Paleolitico Antico: recuperato l’antico DNA di una donna da un ciondolo

I ricercatori sono riusciti a estrarre il DNA di una donna dalla donna che probabilmente ha realizzato e indossato il ciondolo costituito da un dente di un cervo di 20.000 anni fa, rinvenuto in Russia
MeteoWeb

E’ stato recuperato per la prima volta del Dna umano da un ciondolo del Paleolitico realizzato con un dente di cervo di 20.000 anni fa. E’ stato rinvenuto nella grotta di Denisova in Russia. Il genoma appartiene a una donna di origine euroasiatica che ha indossato il pendente stesso. Queste sono le conclusioni di una ricerca di cui si parla in un articolo recente sulla rivista Nature. Lo studio è stato condotto da un team internazionale di esperti che comprende anche il premio Nobel Svante Paabo e l’archeologa Tsenka Tsanova, ad oggi in Italia all’Università di Bologna.
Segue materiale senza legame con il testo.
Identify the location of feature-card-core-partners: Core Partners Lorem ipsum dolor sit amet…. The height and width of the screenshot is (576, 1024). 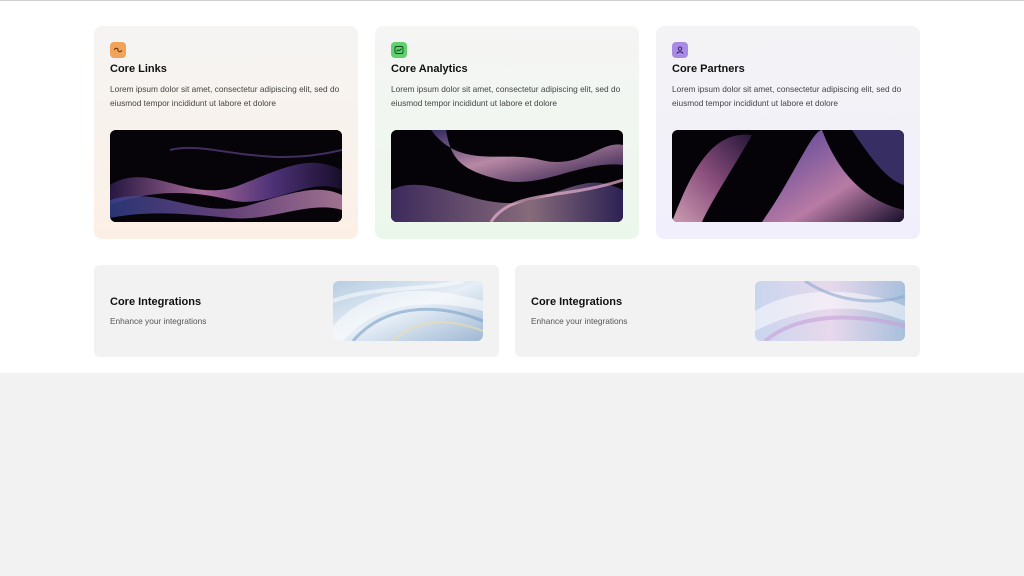
(788, 132).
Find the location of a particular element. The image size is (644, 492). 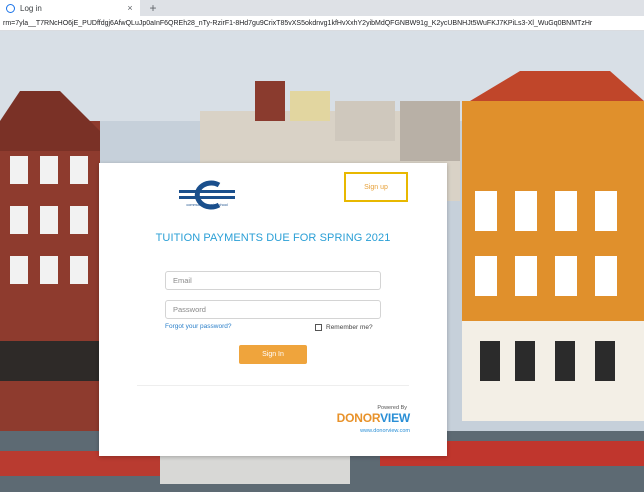

forgot-password-link: Forgot your password? is located at coordinates (198, 326).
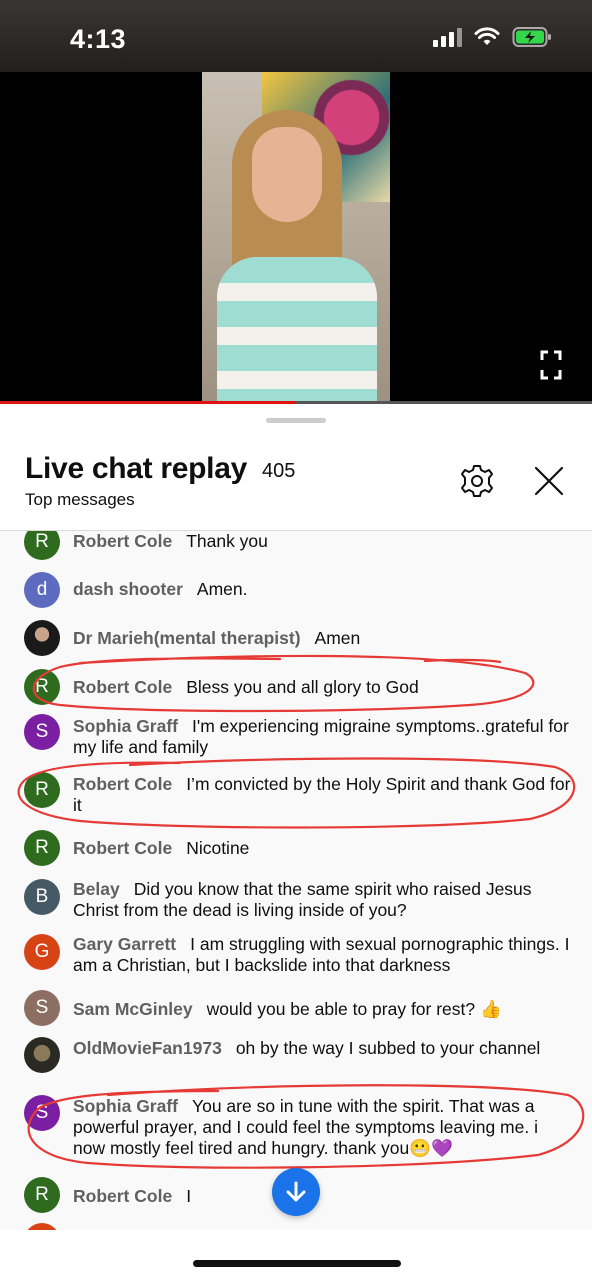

Un ciondolo risalente al Paleolitico Antico

Questo team è stato il primo a sviluppare un metodo d’avanguardia non distruttivo che permette di estrarre il DNA da antichi manufatti che ha permesso all’identità di chi li possedeva in passato. Di particolare interesse sono gli oggetti realizzati con ossa o denti di animali. Difatti, questo tipo di materiali porosi possono trattenere tracce di fluidi corporei contenenti DNA, come sudore, sangue o saliva. Per non alterare l’antico materiale scheletrico, i campioni sono stati immersi in una soluzione tampone di fosfato di sodio aumentando gradualmente la temperatura.

Il DNA intrappolato viene rilasciato nella soluzione e può essere sequenziato e analizzato. Gli esperti hanno usato questa procedura per analizzare un ciondolo realizzato con un dente di cervo ritrovato nella grotta di Denisova, nella Siberia meridionale.

Le conclusioni dello studio

Hanno così recuperato il DNA di un wapiti (una specie di cervo) e di un antico essere umano, nel dettaglio di una donna che aveva una stretta relazione genetica con un gruppo di individui dell’Eurasia settentrionale (in precedenza erano stati trovati solo più a est in Siberia).

Secondo queste analisi, il pendente risale a un periodo compreso fra 19.000 e 25.000 anni fa. I ricercatori hanno evitato la distruzione del campione provocata dalla datazione al radiocarbonio. Gli autori dello studio suggeriscono però agli archeologi di applicare dei protocolli che riducano al minino la manipolazione degli oggetti durante e dopo lo scavo, in modo da evitare possibili contaminazioni del DNA superficiale.